青年にはどうも自分が行おうとする死の理由が遺書に記せるほど達者なものに思えない。
「———恥ずかしい話だけど、僕には遺書は書けない」
「なぜ?」
「僕は死のうと思っている。それは事実だ。だけどもその理由が、生からの逃避しか見出せない。生きることは辛く、苦しい。だから逃げるんだ、死んで」
伊達は首を傾げた。
「はあ。それで何で遺書を書けないんだ」
「……いや、逃げるための死なんて、何とも陳腐でありふれていて、理解されないか、鼻で笑われるだけだ。事実、他の奴らに話した時もそうだった。僕のこの想いは、そうして処理される。理解されず笑われるのをわかってあれこれ死に解説はできない」
青年の見せたあまりに憂鬱な顔に、伊達は瞬時面食らったが、その後誇らしげに微笑みかけた。

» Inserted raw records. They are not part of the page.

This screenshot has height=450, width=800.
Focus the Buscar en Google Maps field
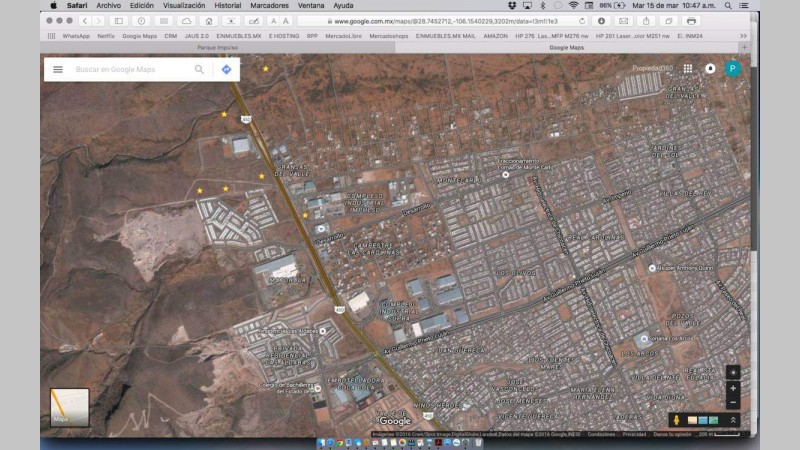click(130, 69)
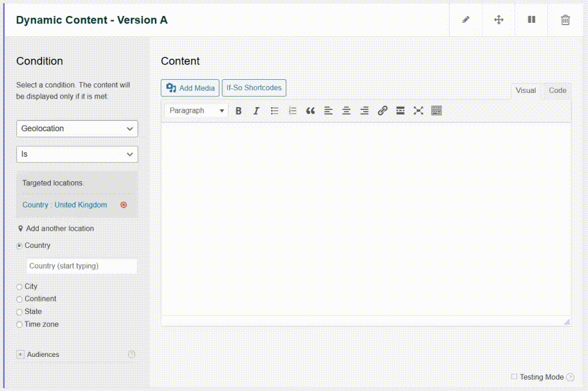Delete Version A with trash icon
Screen dimensions: 588x391
(x=565, y=20)

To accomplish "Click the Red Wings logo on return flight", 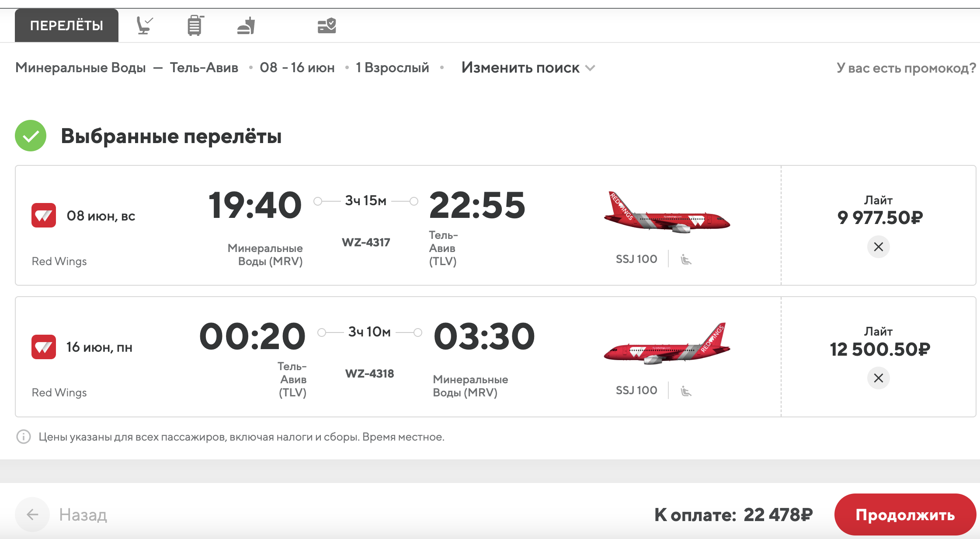I will click(x=44, y=347).
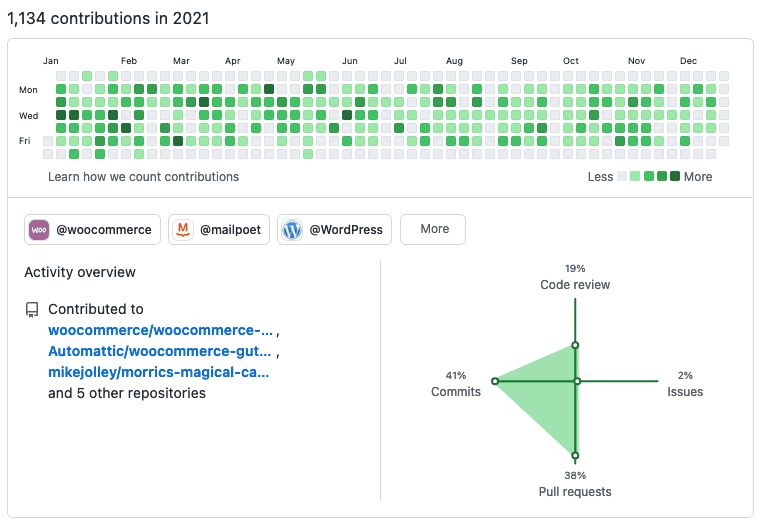Image resolution: width=761 pixels, height=524 pixels.
Task: Click the Pull requests chart label
Action: [575, 491]
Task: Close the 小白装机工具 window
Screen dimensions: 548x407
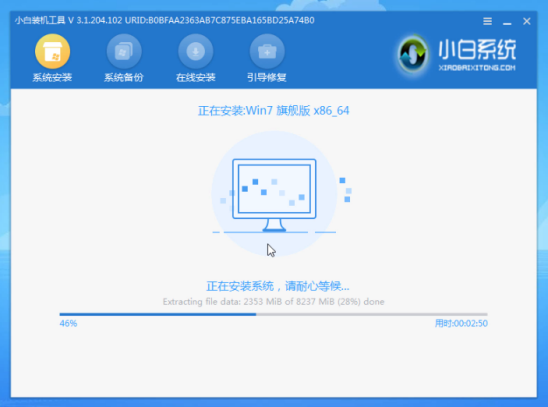Action: point(527,21)
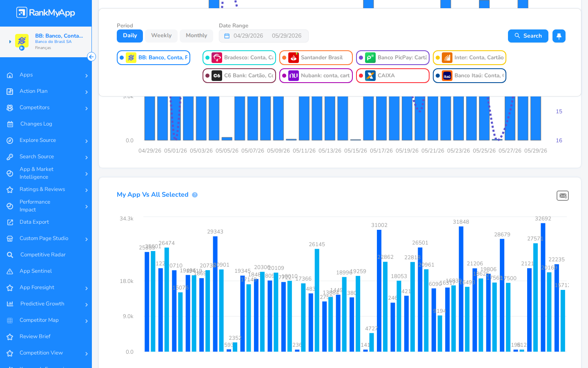
Task: Click the App Sentinel warning icon
Action: pos(10,271)
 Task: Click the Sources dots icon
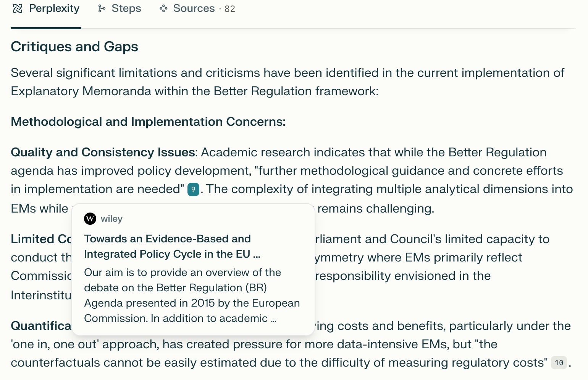(163, 8)
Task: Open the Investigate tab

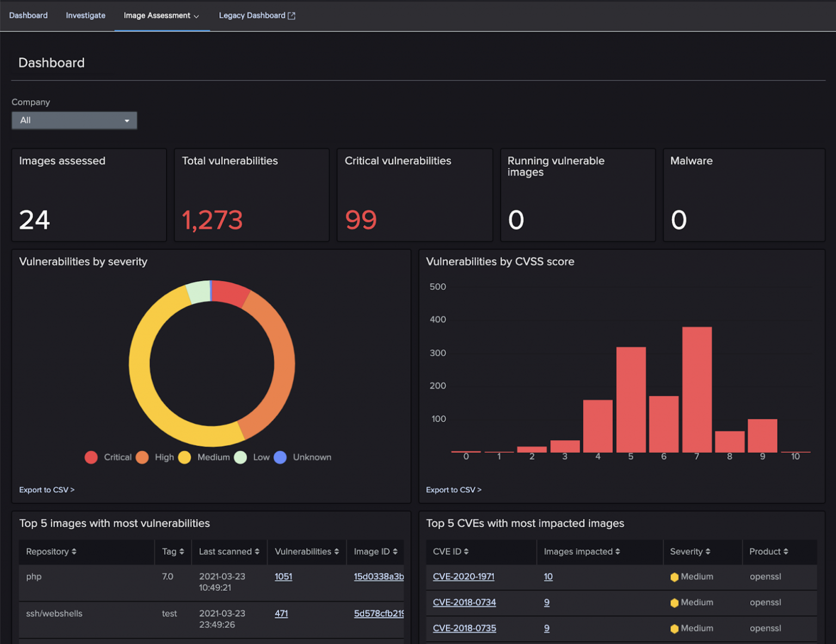Action: click(x=85, y=15)
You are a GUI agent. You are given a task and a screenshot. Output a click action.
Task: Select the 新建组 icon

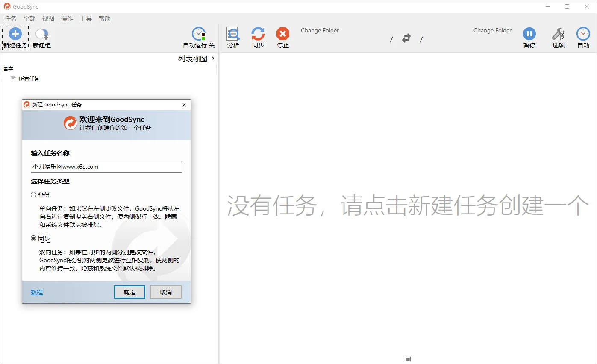(x=41, y=37)
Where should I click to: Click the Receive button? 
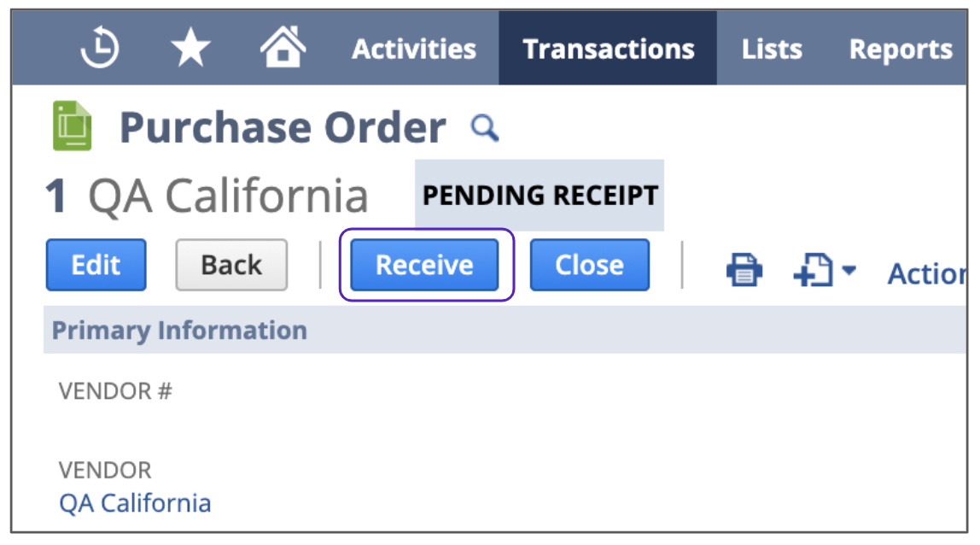tap(424, 265)
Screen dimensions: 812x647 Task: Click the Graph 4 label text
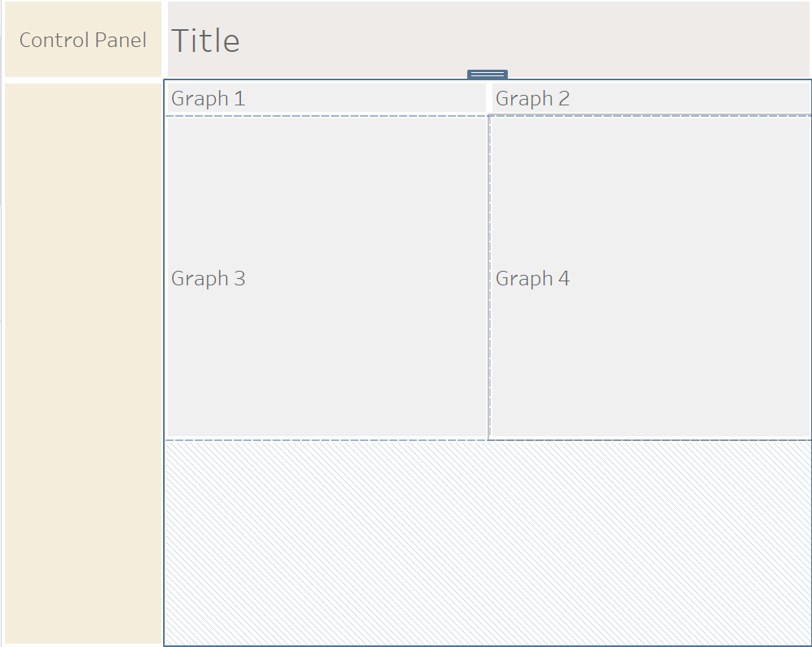(532, 278)
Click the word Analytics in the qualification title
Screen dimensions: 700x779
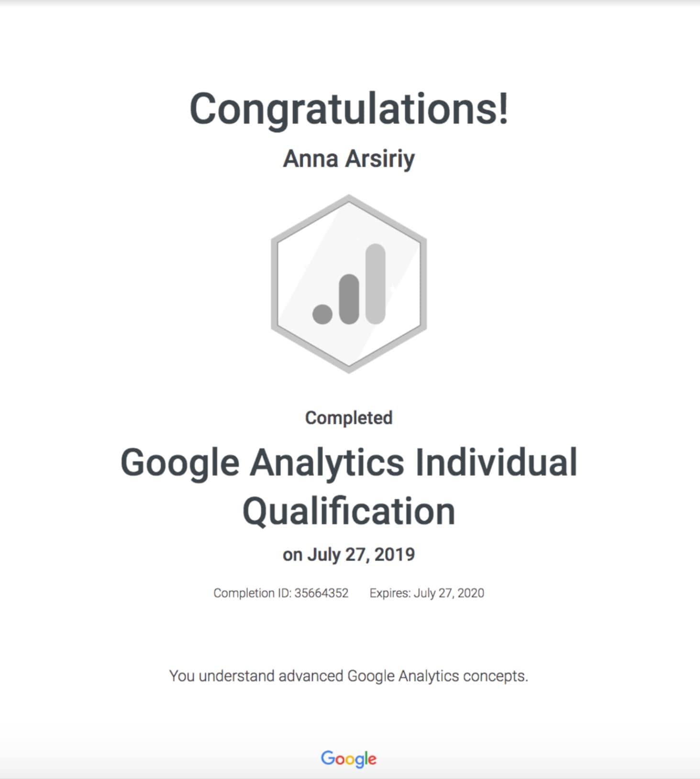(x=327, y=463)
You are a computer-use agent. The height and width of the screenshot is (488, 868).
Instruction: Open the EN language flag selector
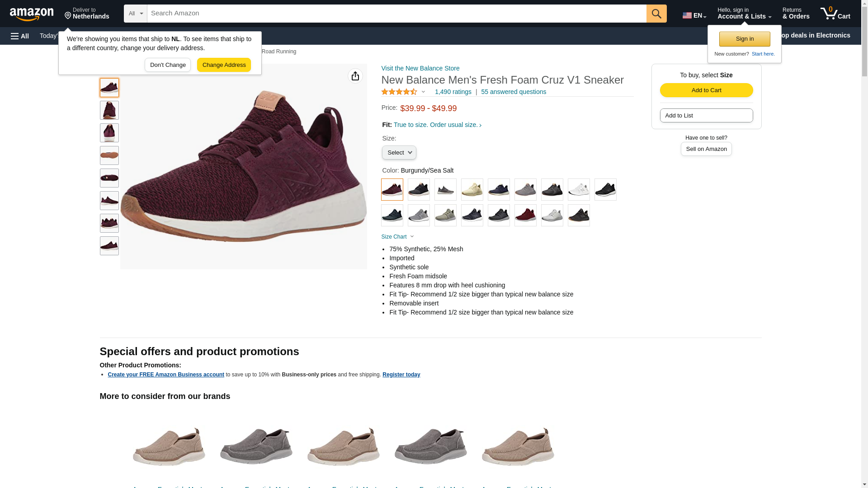[x=694, y=15]
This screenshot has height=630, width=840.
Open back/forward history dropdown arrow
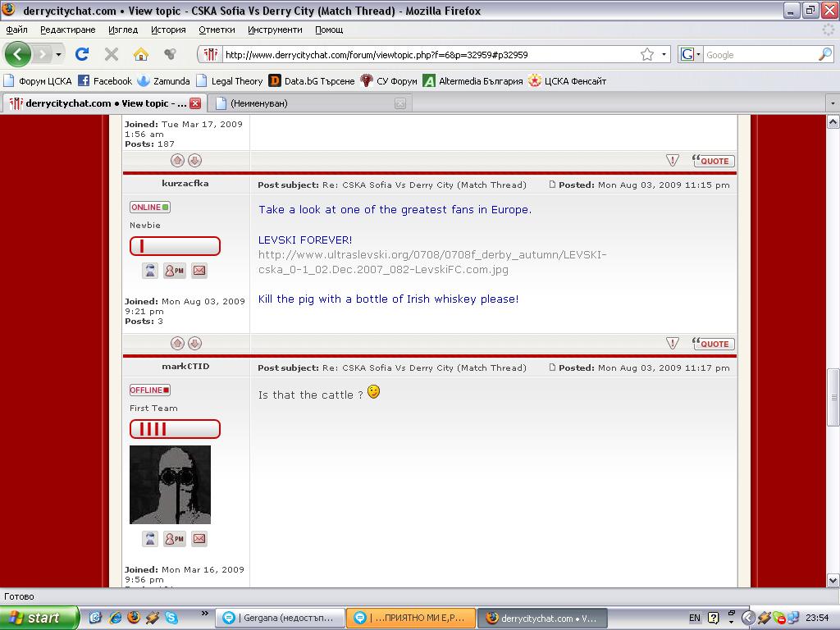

「……違うよ。俺らの死は、きっと誰かの心に届き、深い共感と理解を得るさ。国を越え、時代を超え、誰かに訴えかける死、そのための集団自殺だ。多くの奴らは気味悪がるか、馬鹿にするだろうが、そんなこと関係ない。誰か一人の心に刻まれる死であれば、それでいいじゃないか」
しかし青年は未だその憂鬱を崩さなかった。
「……本当に理解されるのか。自分で言うのも何だが、僕は稀有な存在だ。人は蔑み、僕を理解しない。それが常だった。それでも———」
青年にとって藁にも縋る問いである。
彼にとっての一番の苦しみは、劣等感でも悲運でもなく、その孤独だったらしい。彼の苦しみを理解する者がいなかったことが、彼の苦しみだった。
そして、伊達はその印象から想像できないような優しい笑みで答えた。
「確証できないなら、俺が君を理解するよ。君の遺書を何度も読んで、理解して、一緒に死のう。独りで生きていたんだから、独りで死なないといけない道理はないよ。なに、一人や二人、本気で知ろうとしたって罰は当たらないさ」
傍目からすればこの伊達の言葉は偽りかもしれない。伊達の半生を鑑みれば、青年を集団自殺へと導くための出まかせであるかもしれない。
しかし、青年はこの言葉が地獄に降りた蜘蛛の糸のように有り難く、希望に溢れたものだった。